The insight gathered through such tools enables managers and the wider business to take the necessary steps to address the issues affecting burnout and retention.

Build High-Quality Schedules

The bottom line is an overworked, unhappy, and disengaged employee is not as productive, not as safe, do they deliver a decent quality service, which will result in them leaving your business sooner.

In a world where we rely on workers to be flexible, organisations need to consider their individual needs – if they want to reduce attrition and burnout.

It is essential to build schedules that align accurately with customer demand, workforce skills, certifications and availability, labour budgets, labour rules and regulations, and employee contracts. Schedules must consider the likelihood of burnout too. For example, consideration should be given to the physical demands of the role, length of shifts, and physicality of the worker. And these schedules must also consider the individual needs and preferences of employees where possible, i.e., where and when an employee can work. No manager can achieve all this using a spreadsheet – and who would want to?

Fortunately, the latest workforce management solutions leverage artificial intelligence (AI) and machine learning (ML) to simplify the processes of forecasting customer demand and building labour schedules that are optimised to balance all factors. At the push of a few buttons, managers can quickly and easily build schedules that reduce burnout, and delight employees, customers, and shareholders.

If you can do this, and make your people feel valued and important, you are giving them a reason to stay and not chase small wage rises.

Empowering Employees to Take Greater Control

‘Flexibility’ is a buzzword we hear often following the pandemic, voiced by both sides of an organisation. Employees are demanding greater autonomy and flexibility and are happy to move employers to get it. Thankfully, empowering employees and giving them greater flexibility can significantly benefit your business too by helping to align resources with demand, and controlling labour costs.

Giving workers self-service access to HR and workforce management tools that empower them to take control not only improves the employee experience but can also reduce the administrative burden on managers, giving them more time to spend with employees and customers.

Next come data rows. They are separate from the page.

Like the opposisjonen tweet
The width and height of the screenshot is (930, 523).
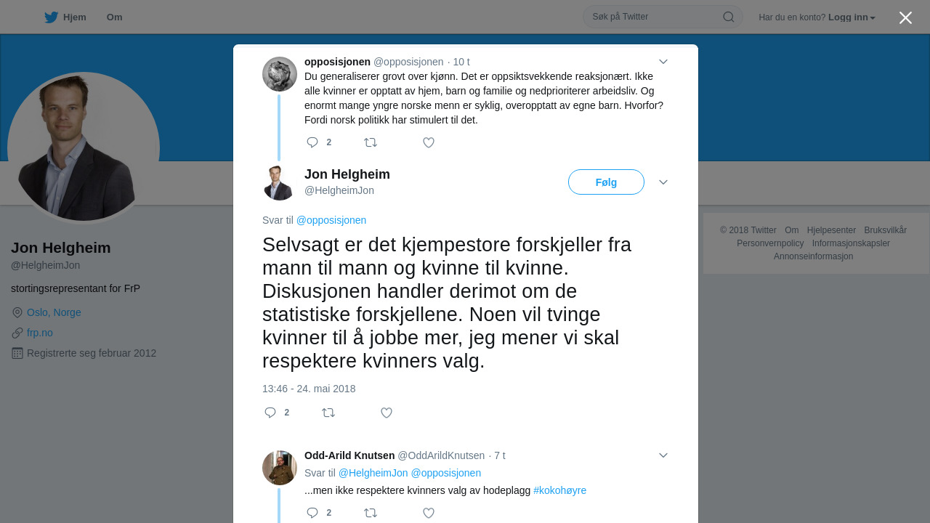(429, 142)
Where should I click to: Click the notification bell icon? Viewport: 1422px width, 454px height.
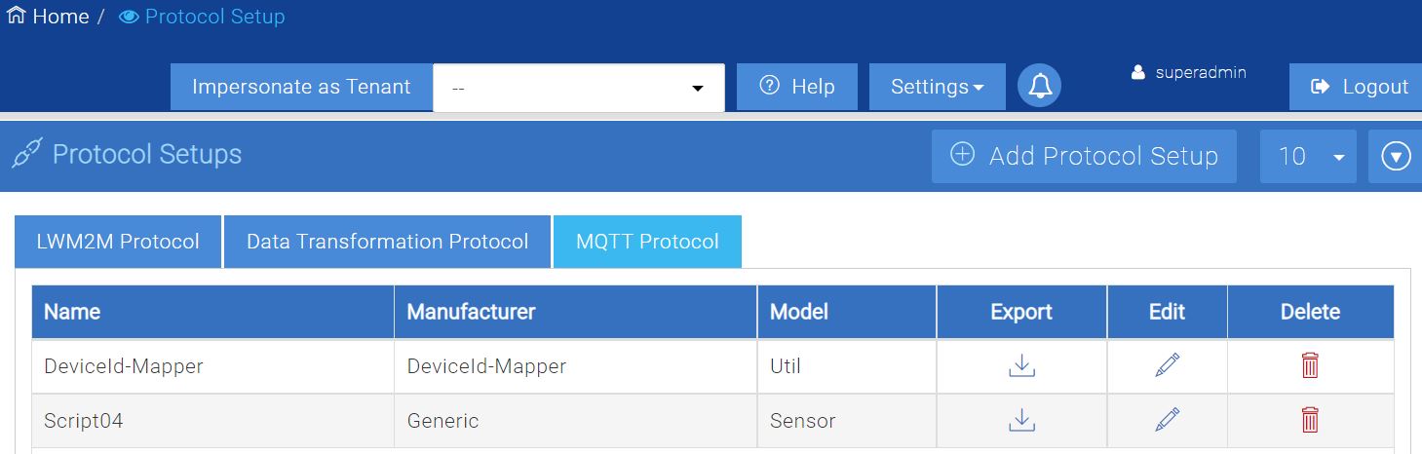(x=1040, y=87)
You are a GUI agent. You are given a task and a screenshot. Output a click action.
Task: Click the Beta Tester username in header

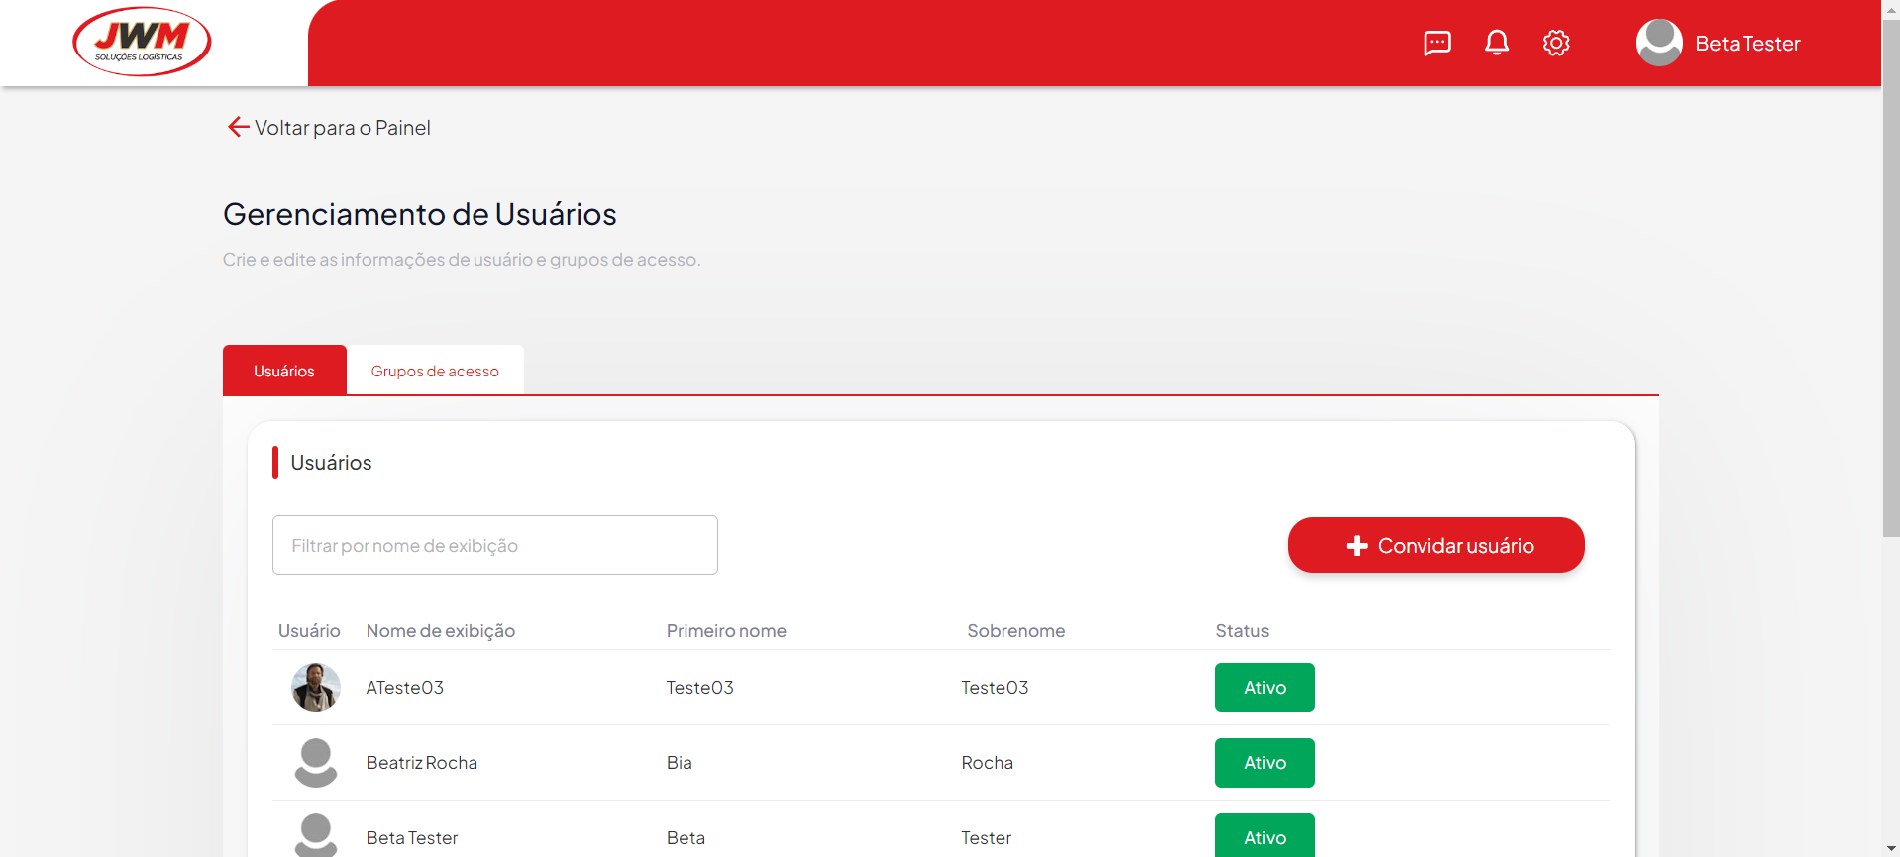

In addition to recording worked hours and attesting to health and well-being, mobile workforce management apps, enable employees to self-service actions such as booking leave, swapping shifts with colleagues, requesting additional shifts, viewing timecards and balances, viewing payslips, and booking holidays. Using old manual methods, every one of these actions would have previously involved either HR, payroll, or managers, wasting time and money.

The adoption of such empowering HR and workforce management technologies helps employees take greater control of their life and work, helping them to feel more valued productive, engaged, and inspired. As every business knows, happy and engaged employees deliver greater productivity, better customer service, and stay longer with organisations. Therefore, such technology should be a top priority for facilities management organisations of every size.